9.3.2. Moving Resources Due to Failure
Normally, if a running resource fails, pacemaker will try to start it again on the same node. However if a resource fails repeatedly, it is possible that there is an underlying problem on that node, and you might desire trying a different node in such a case.
Pacemaker allows you to set your preference via the
migration-threshold
resource option.
Simply define migration-threshold=N
for a resource and it will migrate to a new node after N failures. There is no threshold defined by default. To determine the resource’s current failure status and limits, run crm_mon --failcounts
.
By default, once the threshold has been reached, the troublesome node will no longer be allowed to run the failed resource until the administrator manually resets the resource’s failcount using crm_failcount
(after hopefully first fixing the failure’s cause). Alternatively, it is possible to expire them by setting the failure-timeout
option for the resource.
For example, a setting of migration-threshold=2
and failure-timeout=60s
would cause the resource to move to a new node after 2 failures, and allow it to move back (depending on stickiness and constraint scores) after one minute.
There are two exceptions to the migration threshold concept: when a resource either fails to start or fails to stop.

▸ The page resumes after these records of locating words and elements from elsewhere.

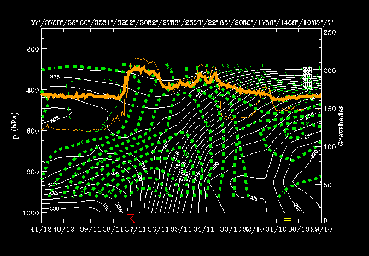Image resolution: width=369 pixels, height=256 pixels.
Task: Click the yellow equals-sign marker near the x-axis
Action: point(288,219)
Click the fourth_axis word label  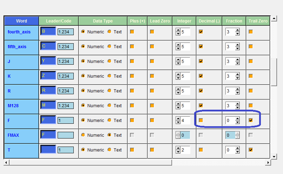19,32
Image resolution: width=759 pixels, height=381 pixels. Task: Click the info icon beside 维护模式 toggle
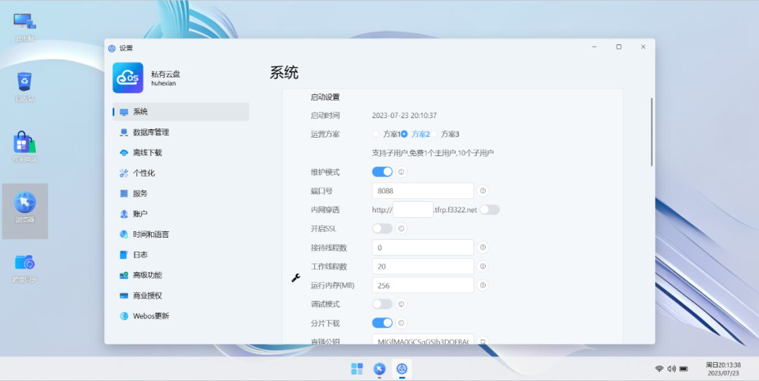pyautogui.click(x=401, y=172)
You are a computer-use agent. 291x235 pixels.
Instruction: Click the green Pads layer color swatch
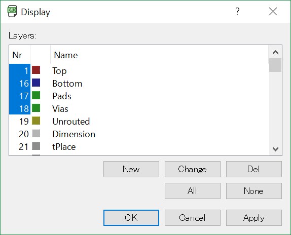pos(36,95)
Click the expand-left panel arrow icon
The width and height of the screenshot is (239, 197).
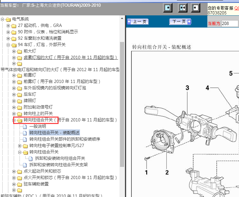196,8
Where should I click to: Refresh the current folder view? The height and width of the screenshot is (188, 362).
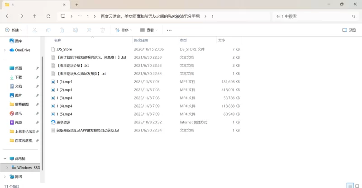[48, 16]
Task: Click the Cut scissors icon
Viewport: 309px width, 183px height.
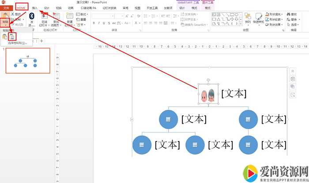Action: pyautogui.click(x=13, y=14)
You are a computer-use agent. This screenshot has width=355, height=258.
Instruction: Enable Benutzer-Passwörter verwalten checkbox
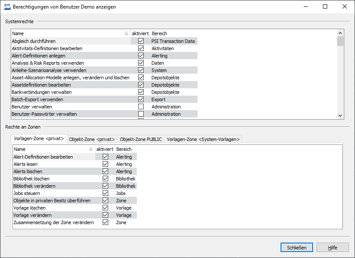click(x=141, y=114)
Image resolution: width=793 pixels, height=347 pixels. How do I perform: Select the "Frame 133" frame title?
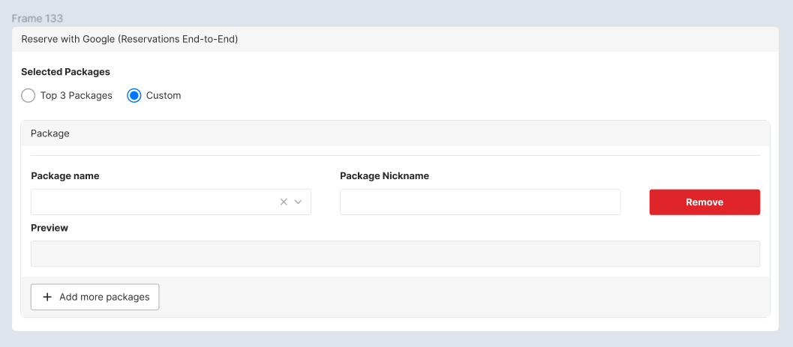click(x=38, y=18)
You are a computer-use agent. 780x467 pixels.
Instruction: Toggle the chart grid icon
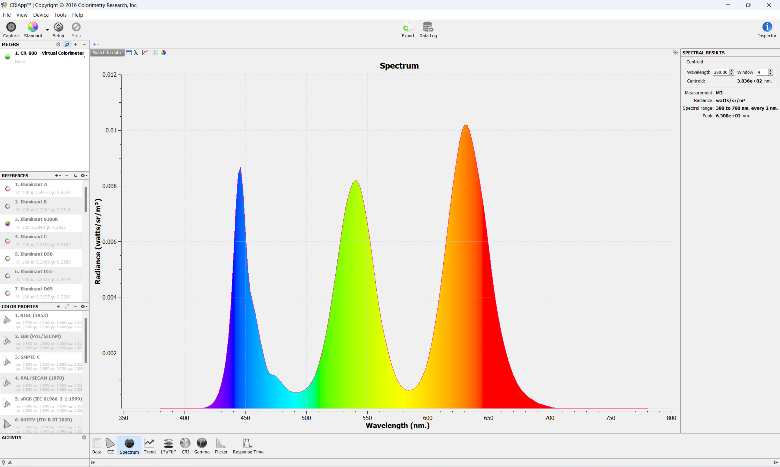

If the cluster property start-failure-is-fatal
is set to true
(which is the default), start failures cause the failcount to be set to INFINITY
and thus always cause the resource to move immediately.
Stop failures are slightly different and crucial. If a resource fails to stop and STONITH is enabled, then the cluster will fence the node in order to be able to start the resource elsewhere. If STONITH is not enabled, then the cluster has no way to continue and will not try to start the resource elsewhere, but will try to stop it again after the failure timeout.